Virgin Media O2 posts £3.3bn loss amid huge write-downs due to rising debt costs

Virgin Media O2 posts £3.3bn loss amid huge write-downs due to rising debt costs

(Alamy/PA)

(Alamy/PA)

Virgin Media O2 reported a loss of £3.3 billion in 2023 after the company added a huge goodwill impairment to its balance sheets amid rising debt costs and tighter cash flows.

The telecoms giant has over £8 billion of loans linked to central bank interest rates such as SONIA. This has resulted in hundreds of millions of dollars in additional interest costs after interest rates rose by more than 5 percent over the past two years.
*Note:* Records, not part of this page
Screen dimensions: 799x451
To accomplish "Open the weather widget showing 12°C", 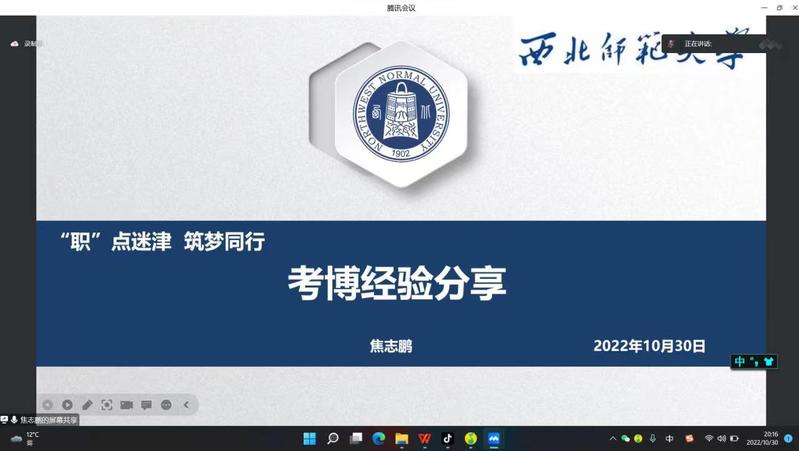I will 25,438.
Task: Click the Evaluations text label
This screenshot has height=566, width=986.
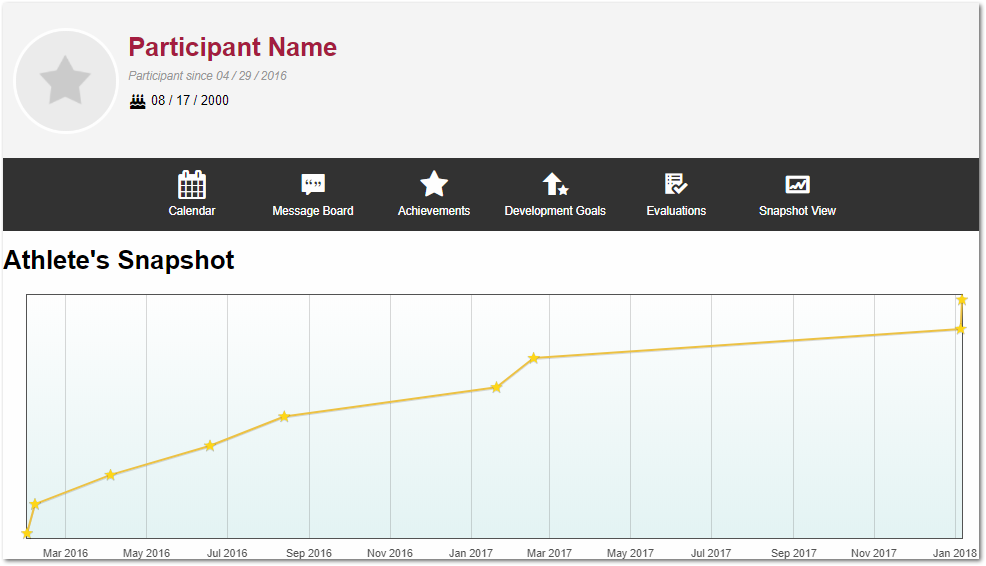Action: (x=676, y=211)
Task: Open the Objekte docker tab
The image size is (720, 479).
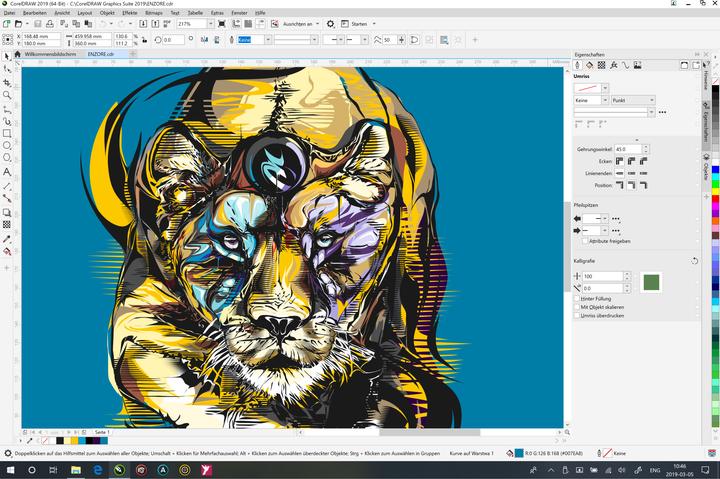Action: coord(705,170)
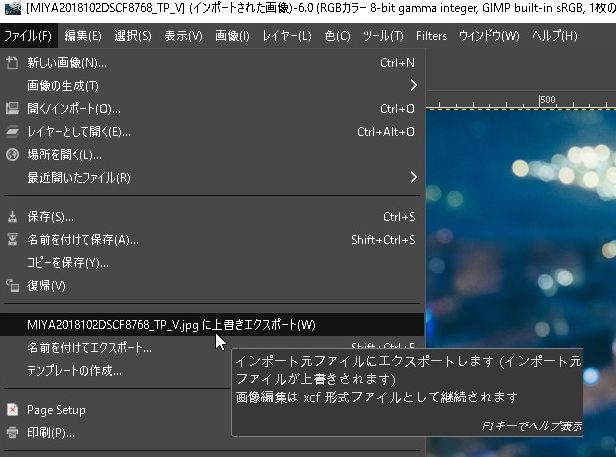Choose コピーを保存(Y) menu entry
Screen dimensions: 616x457
pos(68,263)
The company’s average borrowing costs are now 5.2 percent, compared to 4.7 percent a year ago.

A company statement said: “We have recorded a non-cash goodwill impairment charge of £3.1 billion, primarily due to an increase in the weighted average cost of capital and the impact of broader UK macroeconomic conditions on estimated future cash flows.”

Virgin Media O2 said revenue from its residential fixed-line business fell 2.3% to £3.3 billion over the year as “spend on mid-range TVs and landline phones was optimised as household budgets came under pressure from the increased cost of living”. Total mobile revenue rose 0.6% to £5.9 billion as growth was impacted by the company’s “low-margin mobile phone revenues which moderated over the year”, while revenue from its B2B fixed-line business fell 2.4% to £554.0 million due to “pricing headwinds”.

During the year, VMO2 gained 64,000 new broadband customers and 47,000 new mobile customers.

The company said revenue could decline further in 2024, in addition to a forecast single-digit decline in profits.

The move comes at a turbulent time for European telecoms companies, with high inflation, rising interest rates and fierce price competition squeezing margins and increasing the cost of investing in infrastructure.

Virgin Media’s rival Vodafone announced plans last year for a £15 billion merger with operator Three. The deal is intended to create a “sustainable” operator with the financial ability to invest more in communications technology.

At the end of January, Vodafone announced that it wanted to either sell or merge its operations in Italy in an effort to increase its profitability.

Fierce competition in the Italian market has led to falling revenues and squeezed margins for Vodafone, prompting the company to “explore market consolidation in countries where it is not making adequate profits.”

Virgin Media O2 said it had invested more than £2 billion in fibre and 5G expansion in 2023. A spokesman added that the company’s debt would be swapped at a fixed interest rate, making the company immune to short-term fluctuations in interest rates or foreign currency movements.